Dans chaque marché du Togo, il y a un coin où l’air semble plus chaud, plus dense, parfumé d’un mélange de fumée et de mer. C’est là que l’on trouve le Doévi Siasia, ce petit poisson séché qui, malgré sa taille, porte sur ses épaules le poids d’un héritage culinaire immense. Il ne paie pas de mine, avec sa peau dorée et son air discret, mais une fois qu’il rejoint la marmite, il transforme le goût du monde.
Le Doévi Siasia, c’est un peu le sel du Togo. Sans lui, bien des sauces manqueraient de caractère. Il suffit de le laisser frémir dans un peu de tomate et de piment pour que tout s’illumine. Une odeur monte alors de la casserole : celle de la mer, du soleil, et de ces cuisines de grand-mères où chaque geste comptait. Le poisson sec ne triche pas, il demande du temps, de l’attention, et il rend au centuple ce qu’on lui donne.
Son secret ? C’est l’équilibre. Séché naturellement au soleil, il garde la mémoire de l’eau et du vent. Il concentre le goût pur du poisson dans un format miniature. Et c’est sans doute pour cela que les Togolais l’aiment autant : parce qu’il représente cette alliance entre la nature et la patience, entre la pêche et la flamme.

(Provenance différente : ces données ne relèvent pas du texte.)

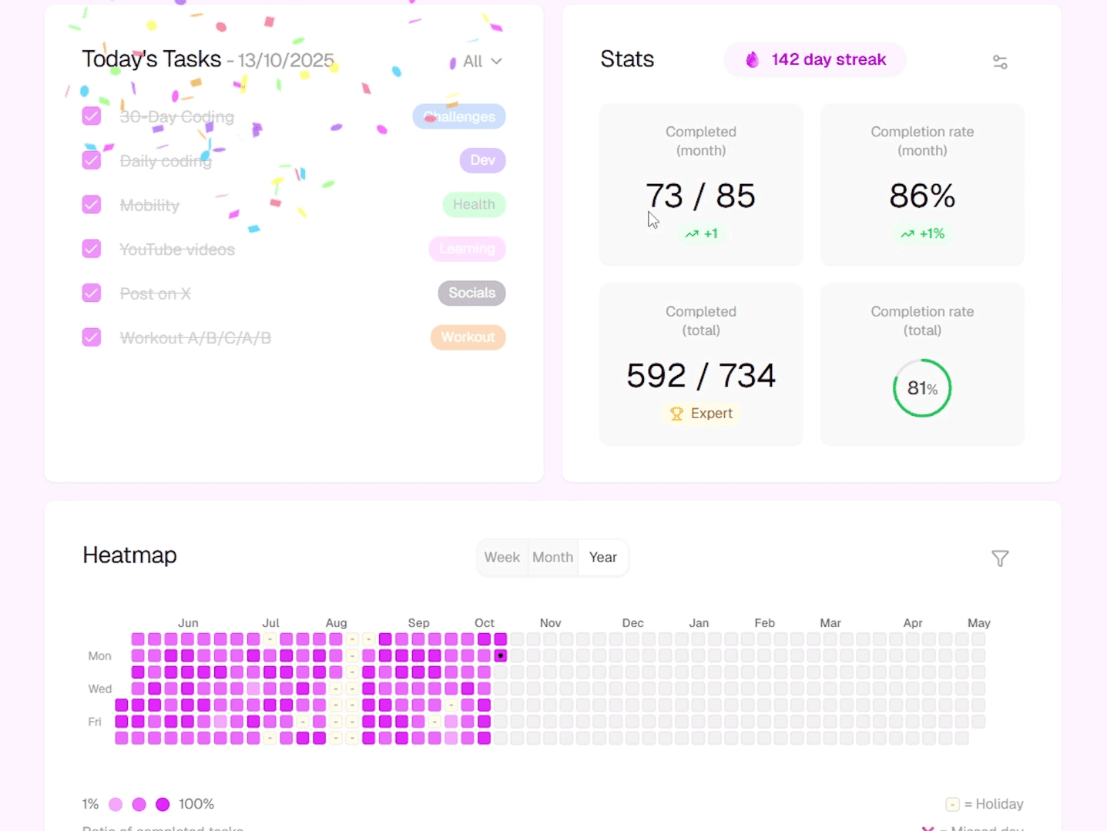
Task: Switch heatmap to Month view
Action: tap(552, 558)
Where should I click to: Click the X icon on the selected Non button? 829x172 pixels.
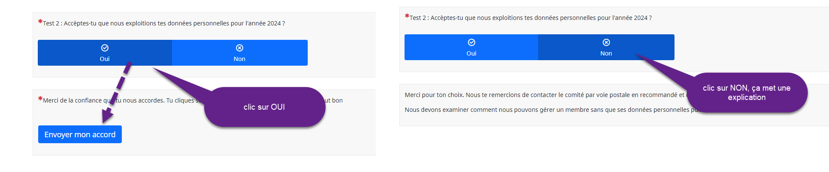coord(606,42)
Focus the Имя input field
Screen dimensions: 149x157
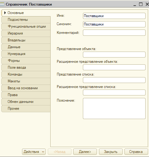pos(114,16)
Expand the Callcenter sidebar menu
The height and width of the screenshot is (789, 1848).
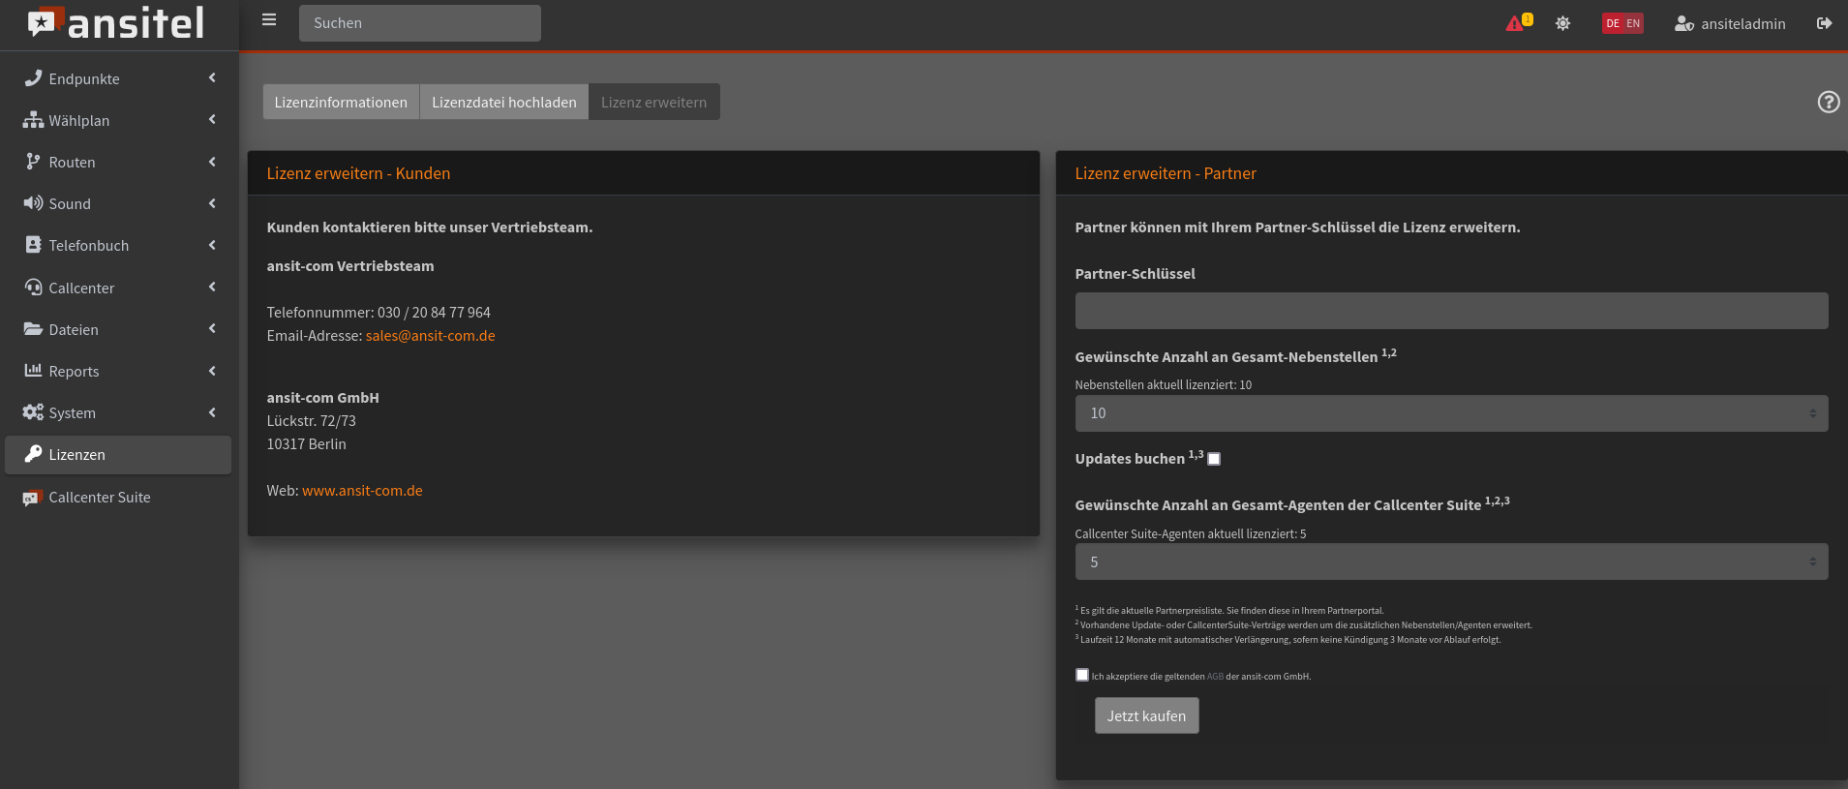pos(81,288)
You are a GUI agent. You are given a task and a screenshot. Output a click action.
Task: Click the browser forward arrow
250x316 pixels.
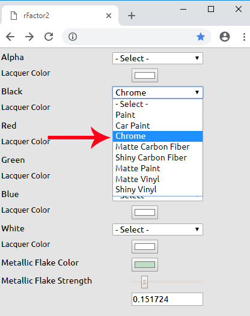[x=29, y=37]
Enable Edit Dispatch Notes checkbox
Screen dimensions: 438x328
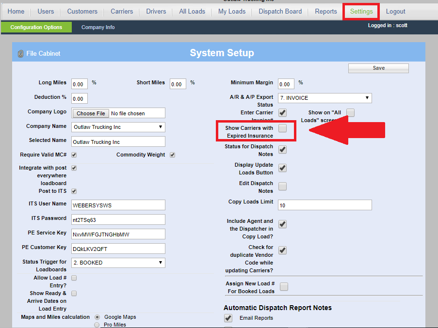click(282, 187)
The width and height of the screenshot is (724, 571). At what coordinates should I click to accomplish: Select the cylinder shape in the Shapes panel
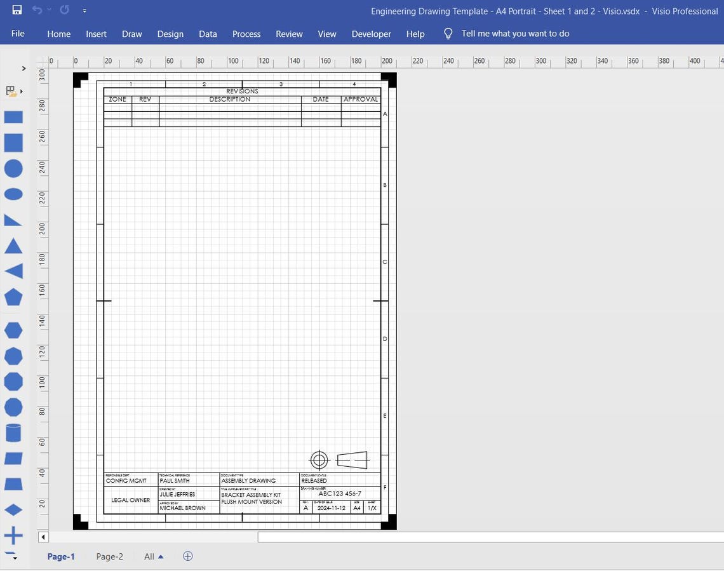13,433
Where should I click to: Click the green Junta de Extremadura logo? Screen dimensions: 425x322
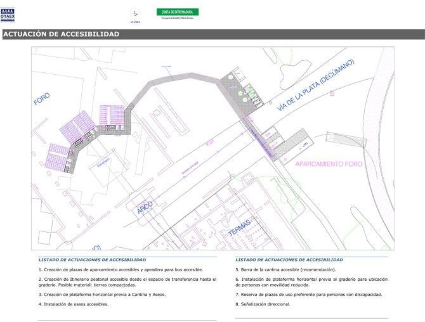[177, 13]
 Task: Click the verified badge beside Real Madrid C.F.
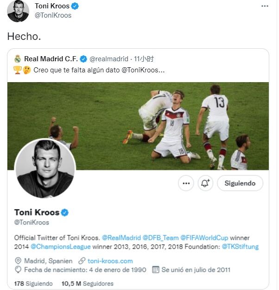(x=83, y=59)
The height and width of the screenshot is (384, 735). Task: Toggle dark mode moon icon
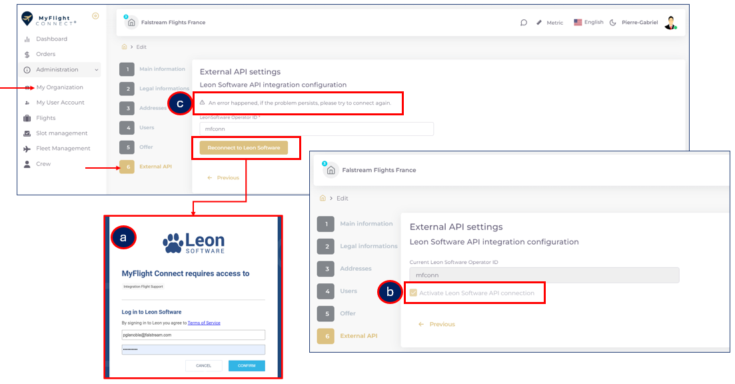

Dans la sauce, il vient réveiller le goût d’une touche salée. Dans le gboma dessi, il renforce la profondeur des feuilles vertes, tout en leur donnant un accent iodé unique. Il a ce don rare de s’accorder à tout, sans jamais écraser les autres ingrédients. Un peu comme ces anciens du village qui parlent peu, mais dont la parole suffit à donner du sens à la conversation.
Le Doévi Siasia, c’est aussi un symbole de simplicité nourricière. Dans une époque où l’on parle de protéines importées et de compléments en poudre, lui reste là, modeste et efficace. Il nourrit sans ruiner, fortifie sans alourdir, et garde ce côté brut que l’on aime dans les aliments de chez nous. Il est la preuve qu’au Togo, la richesse se trouve souvent dans les choses les plus humbles.
Autour de lui, c’est tout un savoir-faire qui se perpétue. Les pêcheurs côtiers qui sortent au lever du jour, les femmes qui nettoient, salent et font sécher les poissons sur les claies de bambou, les commerçantes qui, au marché, empilent les paniers en pyramide sous le soleil. Ce petit poisson, avant d’arriver dans nos marmites, a déjà traversé tout un pays. Il raconte une histoire de mains, de regards, d’odeurs et de gestes répétés depuis des générations.
Et quand on le goûte, ce n’est pas seulement le goût du poisson qu’on retrouve, mais celui du Togo tout entier : celui du littoral d’Aného, du vent de Lomé, des villages de pêche et des tables de famille. Une saveur à la fois simple et complexe, rustique et noble. Le Doévi Siasia ne se contente pas de nourrir, il relie.
Alors, la prochaine fois que tu verras ces petits poissons dorés sur un marché, arrête-toi un instant. Respire profondément. C’est l’odeur de la mémoire et du terroir que tu sens. Prends-en une poignée, glisse-les dans ta sauce, et laisse parler la magie des saveurs togolaises. Tu comprendras alors pourquoi, depuis des générations, le Doévi Siasia règne en silence sur nos marmites.